(Published - 29 January 2019)
The University of the Western Cape (UWC) welcomed more than 4,500 first-year students to its campus today, 28 January. They were welcomed by the University’s executive and the Deans from the various faculties.
In a packed University Main Hall, Deputy President of the Student Representative Council, Songezo Booi, also addressed the first-year students and their parents. He said access to a university is often a challenge because of limited space available. UWC received about 40,000 first-year undergraduate applications for 2019 from around the country.
“You are very fortunate to be here, so use this opportunity to the best of your ability. As Robert Sobukwe said: ‘Education is a means to be of service to Africa’. This journey won’t be an easy one, but persistence and perseverance is what will get you through,” Booi said.
Yasmin Forbes, UWC Chairperson of Council, reminded students that their journey of excitement and change has just started. “Let us strive to complete the journey. The skills you acquire here are the skills that will have an impact on society and the world,” she said.
Professor Pamela Dube, Deputy Vice Chancellor: Student Development and Support, told students that education is the pathway to change. “Historically, UWC has welcomed many who were the first in their families to attend a university - let me tell you that in just four years you can change your life, and the lives of your family members,” she said.
Professor Dube highlighted the achievements of Dr Emmanuel Ilori, who arrived from Nigeria in 2012 and expected to be met by a travel agent. However, his tuition and accomodation fees had been stolen by the man.

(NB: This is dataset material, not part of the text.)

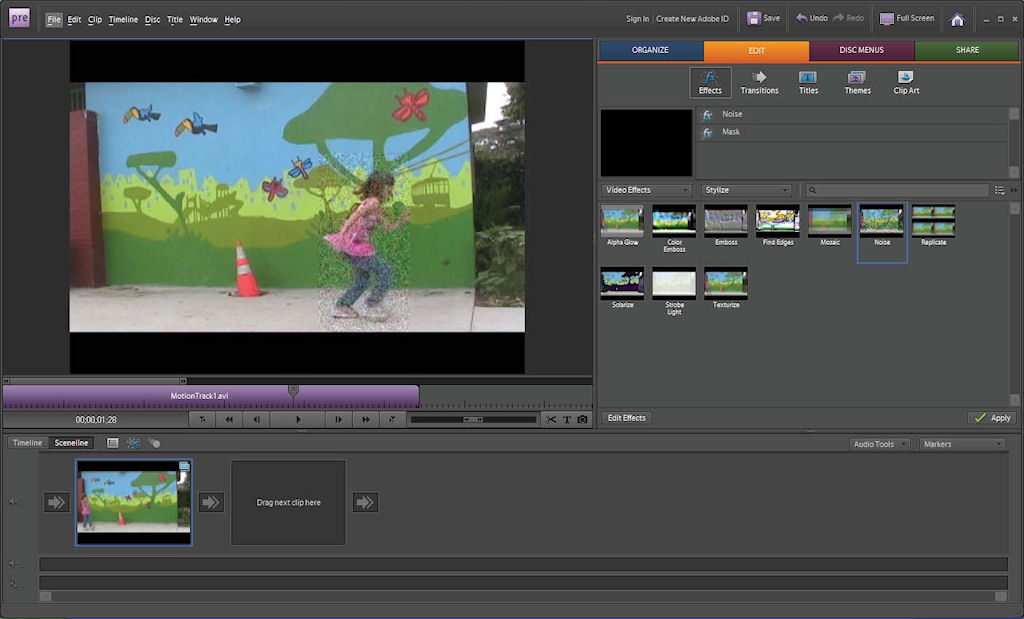Screen dimensions: 1024x619
Task: Open the Clip Art panel
Action: [906, 82]
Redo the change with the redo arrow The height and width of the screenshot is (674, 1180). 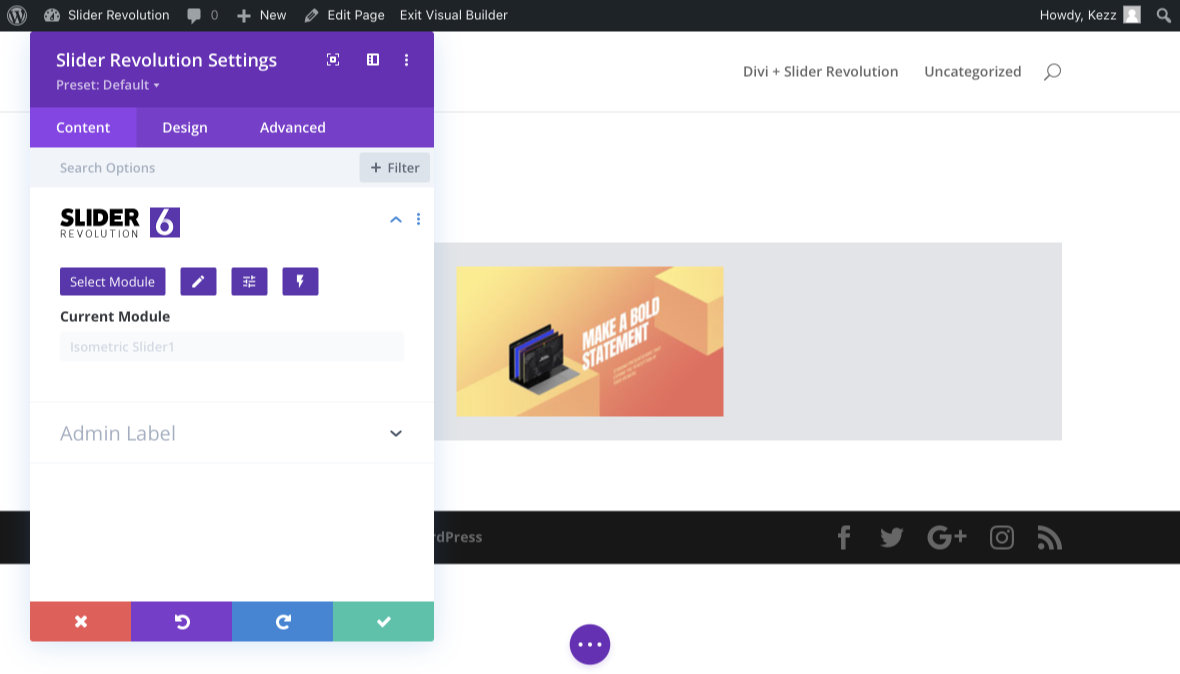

“Dr Ilori worked as a security guard to pay for his fees and make ends meet, and six years later he was conferred with a doctorate in public administration. A big lesson can be learnt from Dr Ilori. It doesn’t matter where you come from or what crosses your path. When you are focused on your dreams, anything is possible,” she said.
First-year student Diego Vries from Milnerton said he is surprised at how green the campus is. (Last year the University was crowned Africa’s greenest campus at the 7th Annual Green Campuses Conference.)
Diego attended Milnerton High School and always had ambitions of studying BCom Finance at the University of the Western Cape. “With business, I think that my chances are greater for finding employment in various fields,” he said.
Jaden Cupido from Parow Valley, who matriculated from The Settlers High School, said he enrolled for the BCom Accounting course. “UWC is a very good university, and it is close to home - which makes it easier for me, too,” he said.
Another The Settlers High School matriculant who also enrolled for the Bcom Accounting course, is Lindsey Ndlela from Bellville. “In five years time I see myself at one of the top finance firms in the country, and through UWC I know it is possible,” she said.
Interesting facts about UWC - Here are a few things you might not know:
- The UWC CREATES programme is the only creative writing programme in South Africa operating across three languages (English, Afrikaans and isiXhosa), where learners work with their natural gifts and develop their own storytelling voices.
- UWC’s Science Learning Centre for Africa (SLCA) is promoting the culture of maths and science through tutorial programmes, science competitions and clubs, robotics and aviation initiatives, and constructing state-of-the-art science labs at underprivileged schools.
- The University is a world leader in Constitutional Law and Child Rights Law, and academics and alumni from the University’s Dullah Omar Institute were intimately involved in drafting South Africa’s Constitution.
- UWC’s HySA Systems is leading the way when it comes to hydrogen power, partnering with industry leaders to produce South Africa’s first hydrogen-powered fuel cell backup power systems, forklift and refueller, and a fleet of green golf carts (and that’s not all).
- The University’sCo-Curricular Record allows for a realistic and holistic – and official – way of recognising students’ contributions and experiences in academic support, entrepreneurship, leadership, sports leadership and community engagement.